As mudanças ocorridas no cotidiano das famílias, decorrentes do crescente investimento das mulheres ao trabalho, têm se caracterizado em condições mais igualitárias entre os homens e as mulheres. No entanto, para mulher/mãe trabalhar fora de casa exige alternativas em relação ao cuidado infantil. Essas variam de caso para caso e, inclusive, da condição econômica da família e da disponibilidade de substitutos para a mãe ou da rede de parentesco.
Por outro lado, as separações conjugais e os recasamentos fragmentam e fragilizam os laços familiares, o que traz como conseqüência a movimentação das crianças entre os vários lares compostos por pessoas com diferentes valores e atitudes. Somam – se a esses fatores a forte e constante influência dos eletrônicos, principalmente computadores e TV, que se constituem em entretenimento e substitutos da sociabilidade real entre pais e filhos, parentes amigos e vizinhança.
As escolas, por sua vez, deparam-se com uma diversificação muito grande de valores e padrões de comportamento que tornam cada vez mais difícil traçar um perfil da normalidade dos comportamentos infantis, bem como delimitar o seu papel.
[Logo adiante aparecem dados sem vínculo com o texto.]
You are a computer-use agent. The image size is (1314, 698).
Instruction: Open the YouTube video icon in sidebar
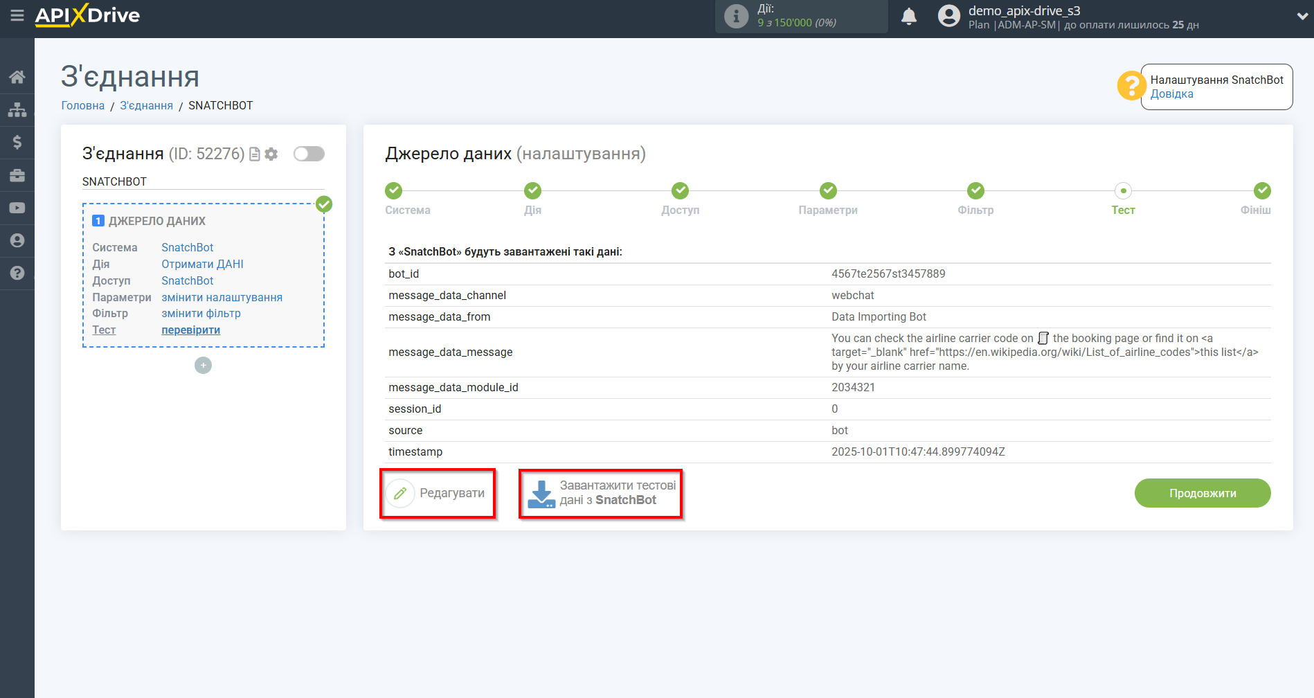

Enfim, todos estes fatores contextualizam, num sentido genérico, a educação compreendida como resultado da intervenção da família e da escola.
Como então pensarmos nos filhos desrespeitosos e alunos indisciplinados?
Neste sentido, cabe ressaltar que a mídia, a família, a escola possuem objetos e objetivos diferenciados.
O trabalho familiar consiste em ordenar a conduta da criança, através da moralização de suas atitudes e hábitos.
O trabalho da escola é propiciar o conhecimento sistematizado e ordenar o pensamento do aluno através da repropriação do legado cultural. Enquanto, a mídia tem como função a difusão da informação.
Portanto, partindo-se do pressuposto da corresponsabilidade das situações, talvez possa se considerar o desrespeito e a indisciplina da criança ou adolescente como uma resposta ao que lhe é oferecido. Enfim, um sinal de alerta sobre as relações seja do professor com seu campo de trabalho e dos pais com seu campo familiar ( papel e funções). Por conseguinte, as posturas diante da vida constituem a principal fonte de transmissão de educação.